Japan In-depth / 2023年8月29日 17時0分

また、人口の減少、特に働く年齢層の減少に伴って、経済活動の熱量が低下していくのが避けられない点を、どう国民の共通理解としていくかということも重要になる。ここは、日本でもあまり問題にされなかった点だったように思う。2%程度の実質経済成長という目線が、科学的な検証抜きで当然視されたようなところはなかったか。そもそも生産年齢人口が減少していく中で、経済全体の嵩であるGDPの変化で経済のパフォーマンスをみることで良かったのか。等々、日本自身まだ十分整理できていないが、これからの中国にとっても大事な論点は色々とある。





さらに、既に述べたように、現在の中国で、もし最初に挙げた過剰の解消と人口動態の影響が同時期に顕現化しているとすれば、当面、解決すべき問題の大きさは日本の場合よりも大きい可能性がある。そうであるとすると、初動もまた意識的に大胆なものとした方が良いのかもしれない。

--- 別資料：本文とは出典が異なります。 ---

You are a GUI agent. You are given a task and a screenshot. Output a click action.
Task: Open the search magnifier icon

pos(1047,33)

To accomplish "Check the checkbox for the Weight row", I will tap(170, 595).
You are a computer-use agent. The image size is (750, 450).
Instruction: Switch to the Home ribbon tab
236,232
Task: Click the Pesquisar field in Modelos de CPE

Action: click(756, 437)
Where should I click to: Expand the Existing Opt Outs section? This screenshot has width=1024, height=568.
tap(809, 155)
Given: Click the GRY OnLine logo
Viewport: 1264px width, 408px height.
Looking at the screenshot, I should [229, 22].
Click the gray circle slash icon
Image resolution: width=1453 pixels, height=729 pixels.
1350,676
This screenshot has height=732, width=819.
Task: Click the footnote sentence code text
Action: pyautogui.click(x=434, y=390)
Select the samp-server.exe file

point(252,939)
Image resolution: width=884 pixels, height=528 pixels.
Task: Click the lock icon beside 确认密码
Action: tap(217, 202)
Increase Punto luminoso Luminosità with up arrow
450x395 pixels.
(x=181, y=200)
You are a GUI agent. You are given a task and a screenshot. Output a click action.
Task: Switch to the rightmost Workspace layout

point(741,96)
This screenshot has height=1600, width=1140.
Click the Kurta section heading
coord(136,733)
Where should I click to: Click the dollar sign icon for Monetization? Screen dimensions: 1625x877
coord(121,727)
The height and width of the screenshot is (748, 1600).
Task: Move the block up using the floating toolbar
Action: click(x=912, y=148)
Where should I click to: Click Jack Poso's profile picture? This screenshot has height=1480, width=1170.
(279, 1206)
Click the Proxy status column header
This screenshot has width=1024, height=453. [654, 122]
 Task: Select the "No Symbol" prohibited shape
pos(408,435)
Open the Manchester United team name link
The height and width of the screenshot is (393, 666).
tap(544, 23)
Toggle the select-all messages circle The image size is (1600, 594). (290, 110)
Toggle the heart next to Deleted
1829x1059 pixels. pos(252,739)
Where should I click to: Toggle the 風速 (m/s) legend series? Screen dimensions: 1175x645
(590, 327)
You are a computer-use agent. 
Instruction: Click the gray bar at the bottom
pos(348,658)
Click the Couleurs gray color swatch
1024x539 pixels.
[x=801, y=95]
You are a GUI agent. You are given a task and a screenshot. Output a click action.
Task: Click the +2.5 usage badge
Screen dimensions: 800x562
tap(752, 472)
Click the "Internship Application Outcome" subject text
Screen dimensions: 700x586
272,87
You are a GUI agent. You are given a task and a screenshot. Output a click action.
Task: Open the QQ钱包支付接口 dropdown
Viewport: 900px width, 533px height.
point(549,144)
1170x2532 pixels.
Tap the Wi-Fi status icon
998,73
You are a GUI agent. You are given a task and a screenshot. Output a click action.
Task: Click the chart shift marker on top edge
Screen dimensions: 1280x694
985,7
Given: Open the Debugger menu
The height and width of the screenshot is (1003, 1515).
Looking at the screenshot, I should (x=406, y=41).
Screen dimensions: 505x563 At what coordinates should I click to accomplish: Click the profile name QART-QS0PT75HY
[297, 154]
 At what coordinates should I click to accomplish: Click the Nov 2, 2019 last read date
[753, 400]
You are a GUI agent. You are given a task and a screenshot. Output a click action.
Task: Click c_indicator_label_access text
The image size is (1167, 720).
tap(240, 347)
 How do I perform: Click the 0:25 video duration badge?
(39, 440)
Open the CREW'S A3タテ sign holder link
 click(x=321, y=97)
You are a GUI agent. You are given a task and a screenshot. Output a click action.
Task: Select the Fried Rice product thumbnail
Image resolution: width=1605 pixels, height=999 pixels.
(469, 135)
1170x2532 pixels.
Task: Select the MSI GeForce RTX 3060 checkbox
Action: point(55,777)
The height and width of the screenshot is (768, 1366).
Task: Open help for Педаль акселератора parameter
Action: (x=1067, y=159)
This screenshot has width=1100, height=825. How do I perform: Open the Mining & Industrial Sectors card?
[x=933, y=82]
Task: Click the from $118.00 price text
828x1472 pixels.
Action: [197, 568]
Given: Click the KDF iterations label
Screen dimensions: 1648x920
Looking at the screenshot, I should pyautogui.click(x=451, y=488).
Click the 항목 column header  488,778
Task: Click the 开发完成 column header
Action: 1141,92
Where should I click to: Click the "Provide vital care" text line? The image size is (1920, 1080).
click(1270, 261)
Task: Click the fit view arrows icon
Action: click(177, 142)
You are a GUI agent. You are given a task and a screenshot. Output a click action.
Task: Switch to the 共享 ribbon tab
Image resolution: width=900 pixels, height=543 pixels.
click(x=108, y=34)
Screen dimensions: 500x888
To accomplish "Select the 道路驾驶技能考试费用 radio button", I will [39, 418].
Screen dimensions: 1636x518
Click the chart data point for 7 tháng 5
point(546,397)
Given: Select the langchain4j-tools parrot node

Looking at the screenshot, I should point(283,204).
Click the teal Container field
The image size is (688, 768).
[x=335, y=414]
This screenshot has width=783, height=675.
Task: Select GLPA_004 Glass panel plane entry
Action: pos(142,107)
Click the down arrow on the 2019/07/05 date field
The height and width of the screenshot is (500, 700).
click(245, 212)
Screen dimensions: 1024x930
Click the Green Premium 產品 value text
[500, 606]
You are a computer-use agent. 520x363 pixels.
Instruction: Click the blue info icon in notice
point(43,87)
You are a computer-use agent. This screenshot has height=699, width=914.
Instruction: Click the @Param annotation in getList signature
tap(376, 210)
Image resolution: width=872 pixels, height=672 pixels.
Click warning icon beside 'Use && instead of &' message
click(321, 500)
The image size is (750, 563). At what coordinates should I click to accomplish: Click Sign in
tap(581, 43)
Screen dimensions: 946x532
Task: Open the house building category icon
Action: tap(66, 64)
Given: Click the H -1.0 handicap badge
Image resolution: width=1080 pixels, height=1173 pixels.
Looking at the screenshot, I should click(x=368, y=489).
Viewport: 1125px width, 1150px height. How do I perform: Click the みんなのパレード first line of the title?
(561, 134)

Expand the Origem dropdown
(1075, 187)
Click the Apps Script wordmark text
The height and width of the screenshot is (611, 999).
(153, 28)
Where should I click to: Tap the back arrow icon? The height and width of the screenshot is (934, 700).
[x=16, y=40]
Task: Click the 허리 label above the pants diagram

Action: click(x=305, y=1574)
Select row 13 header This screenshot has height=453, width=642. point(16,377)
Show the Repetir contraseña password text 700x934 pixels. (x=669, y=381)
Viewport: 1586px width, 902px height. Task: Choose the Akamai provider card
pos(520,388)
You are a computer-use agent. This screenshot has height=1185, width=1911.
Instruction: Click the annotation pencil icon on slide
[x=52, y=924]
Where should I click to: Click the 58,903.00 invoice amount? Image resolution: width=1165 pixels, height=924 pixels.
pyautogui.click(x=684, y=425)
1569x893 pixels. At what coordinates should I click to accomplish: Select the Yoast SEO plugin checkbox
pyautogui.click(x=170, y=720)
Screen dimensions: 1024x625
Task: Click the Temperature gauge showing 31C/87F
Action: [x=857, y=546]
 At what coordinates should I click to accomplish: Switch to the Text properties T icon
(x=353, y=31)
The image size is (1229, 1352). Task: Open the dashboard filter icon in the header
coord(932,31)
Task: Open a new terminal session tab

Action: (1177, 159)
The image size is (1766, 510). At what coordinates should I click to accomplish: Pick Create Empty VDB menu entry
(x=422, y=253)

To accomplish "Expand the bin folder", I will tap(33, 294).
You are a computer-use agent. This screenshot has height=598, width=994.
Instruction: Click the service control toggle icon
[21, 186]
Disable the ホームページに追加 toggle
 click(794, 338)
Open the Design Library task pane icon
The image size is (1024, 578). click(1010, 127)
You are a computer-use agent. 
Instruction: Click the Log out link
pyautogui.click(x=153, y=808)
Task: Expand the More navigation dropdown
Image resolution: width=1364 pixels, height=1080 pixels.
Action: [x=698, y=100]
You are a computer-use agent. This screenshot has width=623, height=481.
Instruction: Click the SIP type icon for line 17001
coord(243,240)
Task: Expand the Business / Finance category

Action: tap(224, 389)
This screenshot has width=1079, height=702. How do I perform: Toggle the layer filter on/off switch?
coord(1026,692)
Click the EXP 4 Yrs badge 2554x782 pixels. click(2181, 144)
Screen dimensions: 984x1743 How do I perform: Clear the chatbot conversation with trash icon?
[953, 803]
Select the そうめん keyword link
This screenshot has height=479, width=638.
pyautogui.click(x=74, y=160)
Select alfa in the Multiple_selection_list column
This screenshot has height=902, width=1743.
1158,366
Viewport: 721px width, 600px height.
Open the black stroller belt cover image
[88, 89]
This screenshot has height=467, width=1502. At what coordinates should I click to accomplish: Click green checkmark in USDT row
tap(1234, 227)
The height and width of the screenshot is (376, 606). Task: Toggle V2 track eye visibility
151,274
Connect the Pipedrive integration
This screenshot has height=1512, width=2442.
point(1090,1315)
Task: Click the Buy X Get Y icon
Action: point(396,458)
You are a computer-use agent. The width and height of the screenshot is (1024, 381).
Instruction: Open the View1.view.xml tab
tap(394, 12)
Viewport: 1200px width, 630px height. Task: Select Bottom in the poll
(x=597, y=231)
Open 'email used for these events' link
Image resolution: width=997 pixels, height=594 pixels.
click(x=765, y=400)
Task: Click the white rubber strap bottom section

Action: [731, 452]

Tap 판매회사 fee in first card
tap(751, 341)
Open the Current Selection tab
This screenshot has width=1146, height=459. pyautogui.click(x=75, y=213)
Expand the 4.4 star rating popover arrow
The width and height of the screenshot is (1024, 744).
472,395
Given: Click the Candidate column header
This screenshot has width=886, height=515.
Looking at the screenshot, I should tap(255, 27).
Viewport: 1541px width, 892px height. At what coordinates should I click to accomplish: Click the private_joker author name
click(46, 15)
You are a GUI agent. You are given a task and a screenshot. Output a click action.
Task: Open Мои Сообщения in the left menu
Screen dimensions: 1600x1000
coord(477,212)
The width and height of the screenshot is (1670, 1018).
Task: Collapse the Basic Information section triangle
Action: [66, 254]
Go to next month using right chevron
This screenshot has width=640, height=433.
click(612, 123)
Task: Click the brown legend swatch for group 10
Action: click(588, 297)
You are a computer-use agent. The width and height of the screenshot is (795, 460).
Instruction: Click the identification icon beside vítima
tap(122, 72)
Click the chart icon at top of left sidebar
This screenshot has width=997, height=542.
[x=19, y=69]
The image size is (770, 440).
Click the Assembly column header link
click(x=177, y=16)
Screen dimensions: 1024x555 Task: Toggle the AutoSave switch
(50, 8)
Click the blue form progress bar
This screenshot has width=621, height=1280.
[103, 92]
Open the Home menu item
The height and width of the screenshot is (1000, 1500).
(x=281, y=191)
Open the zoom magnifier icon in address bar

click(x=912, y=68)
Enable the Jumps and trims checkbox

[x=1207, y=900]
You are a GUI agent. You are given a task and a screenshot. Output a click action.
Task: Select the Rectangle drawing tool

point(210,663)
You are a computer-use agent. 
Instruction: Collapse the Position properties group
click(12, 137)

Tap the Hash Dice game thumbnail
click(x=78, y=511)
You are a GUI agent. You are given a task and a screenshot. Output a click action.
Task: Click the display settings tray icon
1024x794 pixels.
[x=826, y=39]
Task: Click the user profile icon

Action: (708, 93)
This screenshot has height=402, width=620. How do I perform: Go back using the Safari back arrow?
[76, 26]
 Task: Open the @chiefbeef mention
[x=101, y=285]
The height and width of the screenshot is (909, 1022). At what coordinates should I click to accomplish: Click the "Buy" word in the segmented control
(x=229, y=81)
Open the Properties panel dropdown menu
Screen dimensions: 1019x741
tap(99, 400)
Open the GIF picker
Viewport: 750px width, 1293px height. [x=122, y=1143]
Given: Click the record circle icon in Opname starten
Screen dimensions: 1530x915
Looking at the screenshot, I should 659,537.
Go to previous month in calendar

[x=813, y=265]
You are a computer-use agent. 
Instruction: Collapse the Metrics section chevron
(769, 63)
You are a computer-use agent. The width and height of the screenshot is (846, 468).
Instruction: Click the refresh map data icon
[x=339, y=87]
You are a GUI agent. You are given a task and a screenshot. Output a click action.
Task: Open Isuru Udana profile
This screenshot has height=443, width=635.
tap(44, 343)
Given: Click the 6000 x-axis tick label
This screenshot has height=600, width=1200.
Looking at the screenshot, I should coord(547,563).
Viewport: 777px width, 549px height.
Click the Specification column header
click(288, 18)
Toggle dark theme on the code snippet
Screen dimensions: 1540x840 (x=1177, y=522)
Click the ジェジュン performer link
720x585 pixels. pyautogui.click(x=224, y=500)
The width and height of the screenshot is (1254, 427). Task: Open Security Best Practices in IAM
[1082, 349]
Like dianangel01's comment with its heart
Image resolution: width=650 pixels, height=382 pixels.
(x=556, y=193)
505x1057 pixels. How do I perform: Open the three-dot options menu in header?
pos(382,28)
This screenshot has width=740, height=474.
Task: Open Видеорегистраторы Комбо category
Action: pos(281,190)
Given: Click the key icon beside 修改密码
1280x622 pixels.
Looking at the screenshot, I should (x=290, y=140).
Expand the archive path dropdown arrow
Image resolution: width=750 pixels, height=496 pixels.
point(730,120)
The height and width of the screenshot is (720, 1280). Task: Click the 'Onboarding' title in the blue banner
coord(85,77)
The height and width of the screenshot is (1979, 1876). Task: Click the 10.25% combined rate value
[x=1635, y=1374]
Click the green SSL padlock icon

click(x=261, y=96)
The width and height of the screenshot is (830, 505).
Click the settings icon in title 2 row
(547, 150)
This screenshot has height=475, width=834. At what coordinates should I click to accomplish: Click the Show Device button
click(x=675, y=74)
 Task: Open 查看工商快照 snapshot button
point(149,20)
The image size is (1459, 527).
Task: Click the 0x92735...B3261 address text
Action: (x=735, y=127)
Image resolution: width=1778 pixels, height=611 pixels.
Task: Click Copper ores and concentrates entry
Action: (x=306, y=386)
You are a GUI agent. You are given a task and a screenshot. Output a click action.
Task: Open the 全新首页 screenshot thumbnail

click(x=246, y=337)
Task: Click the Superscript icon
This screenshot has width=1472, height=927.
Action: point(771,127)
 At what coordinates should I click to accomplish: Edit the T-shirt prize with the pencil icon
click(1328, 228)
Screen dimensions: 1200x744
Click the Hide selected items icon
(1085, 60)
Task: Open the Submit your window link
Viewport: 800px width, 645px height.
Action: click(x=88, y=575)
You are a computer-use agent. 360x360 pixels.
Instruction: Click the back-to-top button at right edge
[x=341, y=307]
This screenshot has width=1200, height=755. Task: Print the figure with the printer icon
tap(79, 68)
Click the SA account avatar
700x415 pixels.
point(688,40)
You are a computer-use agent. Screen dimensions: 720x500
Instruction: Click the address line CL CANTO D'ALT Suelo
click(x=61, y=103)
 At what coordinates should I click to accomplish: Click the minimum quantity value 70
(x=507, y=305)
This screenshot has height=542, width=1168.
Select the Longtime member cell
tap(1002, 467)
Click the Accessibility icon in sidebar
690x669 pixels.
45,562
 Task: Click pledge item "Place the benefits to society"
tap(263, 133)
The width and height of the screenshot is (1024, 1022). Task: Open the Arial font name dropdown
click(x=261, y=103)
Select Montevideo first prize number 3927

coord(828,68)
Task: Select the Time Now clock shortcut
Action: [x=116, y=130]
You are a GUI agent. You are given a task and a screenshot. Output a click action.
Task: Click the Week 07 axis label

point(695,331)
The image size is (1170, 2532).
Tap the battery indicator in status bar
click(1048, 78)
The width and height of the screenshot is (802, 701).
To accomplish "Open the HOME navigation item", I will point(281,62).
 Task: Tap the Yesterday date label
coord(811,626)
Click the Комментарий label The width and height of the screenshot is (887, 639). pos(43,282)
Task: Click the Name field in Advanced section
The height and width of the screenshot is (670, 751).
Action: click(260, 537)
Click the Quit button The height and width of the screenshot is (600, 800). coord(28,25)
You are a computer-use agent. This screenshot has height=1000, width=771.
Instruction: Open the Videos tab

最後に、これからの中国経済にとってますます重要となるだろうイノベーション。それは、多様性と試行錯誤の中から生まれる。一党独裁の政治体制が生む社会のムードが、イノベーションを生むために必要な多様性と試行錯誤に対して、十分、寛容であるか。日本では、制度の面では政治的自由が保障されているが、社会の空気が多様性を制約し、試行錯誤を許容しないようなところはなかっただろうか。それが、自由競争をしている企業のその組織の中で、イノベーションを阻害しているところはなかっただろうか。もちろん、日中では国民性が違うので、一党独裁の下でも、多様性と試行錯誤が許されるダイナミックなビジネスの環境が担保されるのかもしれない。ここのところも大変興味深い。





いずれにしても、中国の政策当局は、これまでにない政策面での挑戦を迫られるだろう。中国は、距離的にも日本に近く、歴史的な結び付きも深い隣国だ。これからの変革期をうまく乗り越え、持続的に安定した国家であってほしいと切に願う。